In una comunicazione diretta ai parlamentari dell’UDC, Paola Binetti, Antonio De Poli e Antonio Saccone, il coordinatore regionale dei giovani UDC e vice sindaco del Comune di Frascineto, Angelo Prioli, ha richiamato la loro attenzione, atteso che  i reparti Covid sono pieni unito alla carenza di vaccini. Raccogliendo la denuncia . scrive Prioli -, proveniente dai Sindaci della provincia di Cosenza, con la presente desidero richiedere il vostro sostegno, appellandomi alla vostra sensibilità e all’azione che ciascuno di voi potrà promuovere nell’esercizio del proprio mandato.

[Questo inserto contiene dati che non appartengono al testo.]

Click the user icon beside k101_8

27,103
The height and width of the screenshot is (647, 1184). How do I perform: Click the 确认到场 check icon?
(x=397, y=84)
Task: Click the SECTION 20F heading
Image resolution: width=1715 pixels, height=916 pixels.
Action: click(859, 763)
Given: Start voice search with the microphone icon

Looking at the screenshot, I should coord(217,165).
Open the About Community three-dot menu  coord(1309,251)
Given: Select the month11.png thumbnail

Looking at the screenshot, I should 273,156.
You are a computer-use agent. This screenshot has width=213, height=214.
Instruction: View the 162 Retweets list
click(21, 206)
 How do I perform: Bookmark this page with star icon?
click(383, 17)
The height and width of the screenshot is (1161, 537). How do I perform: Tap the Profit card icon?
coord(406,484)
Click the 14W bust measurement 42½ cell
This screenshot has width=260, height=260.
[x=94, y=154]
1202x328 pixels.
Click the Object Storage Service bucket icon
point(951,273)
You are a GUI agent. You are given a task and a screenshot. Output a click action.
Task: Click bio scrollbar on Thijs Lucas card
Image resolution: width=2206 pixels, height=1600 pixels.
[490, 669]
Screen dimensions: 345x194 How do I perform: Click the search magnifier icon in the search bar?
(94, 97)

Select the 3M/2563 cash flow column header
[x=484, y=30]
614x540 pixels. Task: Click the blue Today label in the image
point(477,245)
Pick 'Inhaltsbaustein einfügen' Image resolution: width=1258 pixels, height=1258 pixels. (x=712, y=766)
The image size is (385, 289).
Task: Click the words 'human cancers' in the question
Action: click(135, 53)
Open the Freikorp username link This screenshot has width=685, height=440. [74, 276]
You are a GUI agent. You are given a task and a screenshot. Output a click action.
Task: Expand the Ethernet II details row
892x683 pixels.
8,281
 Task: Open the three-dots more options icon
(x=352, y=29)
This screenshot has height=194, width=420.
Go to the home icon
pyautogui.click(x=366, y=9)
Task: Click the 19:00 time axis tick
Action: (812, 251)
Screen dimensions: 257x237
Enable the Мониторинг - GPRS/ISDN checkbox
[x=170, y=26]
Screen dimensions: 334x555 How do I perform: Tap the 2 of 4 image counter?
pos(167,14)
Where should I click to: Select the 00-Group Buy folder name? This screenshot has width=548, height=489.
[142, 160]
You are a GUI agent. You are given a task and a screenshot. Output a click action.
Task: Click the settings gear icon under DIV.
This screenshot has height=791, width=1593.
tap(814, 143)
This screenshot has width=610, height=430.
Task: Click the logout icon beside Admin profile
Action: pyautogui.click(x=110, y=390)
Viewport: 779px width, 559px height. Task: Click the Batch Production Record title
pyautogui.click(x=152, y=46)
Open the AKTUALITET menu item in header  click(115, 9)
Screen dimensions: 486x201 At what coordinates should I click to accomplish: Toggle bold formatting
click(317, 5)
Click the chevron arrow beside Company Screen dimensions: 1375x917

La sanità calabrese – evidenzia -, come tutti saprete, versa in uno stato di criticità, ormai persistente, nonostante si siano avvicendati negli ultimi anni più commissari ad acta. Questo dato di fatto, purtroppo, si è ulteriormente aggravato a causa della fase emergenziale che stiamo vivendo. L’emergenza Covid continua a mietere vittime, non diminuiscono i contagi e restiamo ultima regione nel numero dei vaccinati con pochi posti letto in terapia intensiva.

Fuori controllo – prosegue la nota -, la rete ospedaliera ormai assorbita dai reparti Covid. Quasi inesistente la possibilità di ricevere cure e prestazioni sanitarie in sicurezza di tipo diagnostico e terapeutico, a rischio implosione il servizio di emergenza-urgenza 118 e pronto soccorso, rinviate di fatto le prestazioni complesse ed a lungo termine (in particolare quelle oncologiche e cardiovascolari). E se la situazione, a livello regionale è grave, lo è ancora di più nella Provincia di Cosenza, dove l’Ospedale Annunziata di Cosenza, hub provinciale, è messo a dura prova dalla grave emergenza sanitaria in corso, dalle carenze di organico nel personale sanitario, dalla mancanza di posti letto e da un sistema sanitario vicino al collasso che rendono difficilissima la gestione della pandemia.

Sul piano vaccini, ormai è di dominio pubblico il mancato funzionamento della piattaforma per le prenotazioni dei cittadini e, in aggiunta, la circostanza che quei pochi casi prenotati lo sono soltanto presso sedi distanti, in alcuni casi anche a centinaia di chilometri, dal luogo di residenza, ciò comportando gravi problematiche soprattutto per le persone anziane (spesso senza parenti vicini) e per i cosiddetti fragili (categoria alla quale spesso sono resi difficili spostamenti lunghi).

La popolazione calabrese e l’economia della nostra regione hanno bisogno di massicci interventi di sostegno per affrontare questa emergenza. Sono convinto – ha concluso -, che solo agendo in maniera sinergica e concentrando gli sforzi di tutti sarà possibile fornire risposte concrete che consentano di superare questa emergenza e soprattutto che venga riconosciuto, finalmente, il diritto alla sanità ai calabresi in modo che la Calabria possa essere riallineata a livello di servizi essenziali, e non solo, con il resto del paese.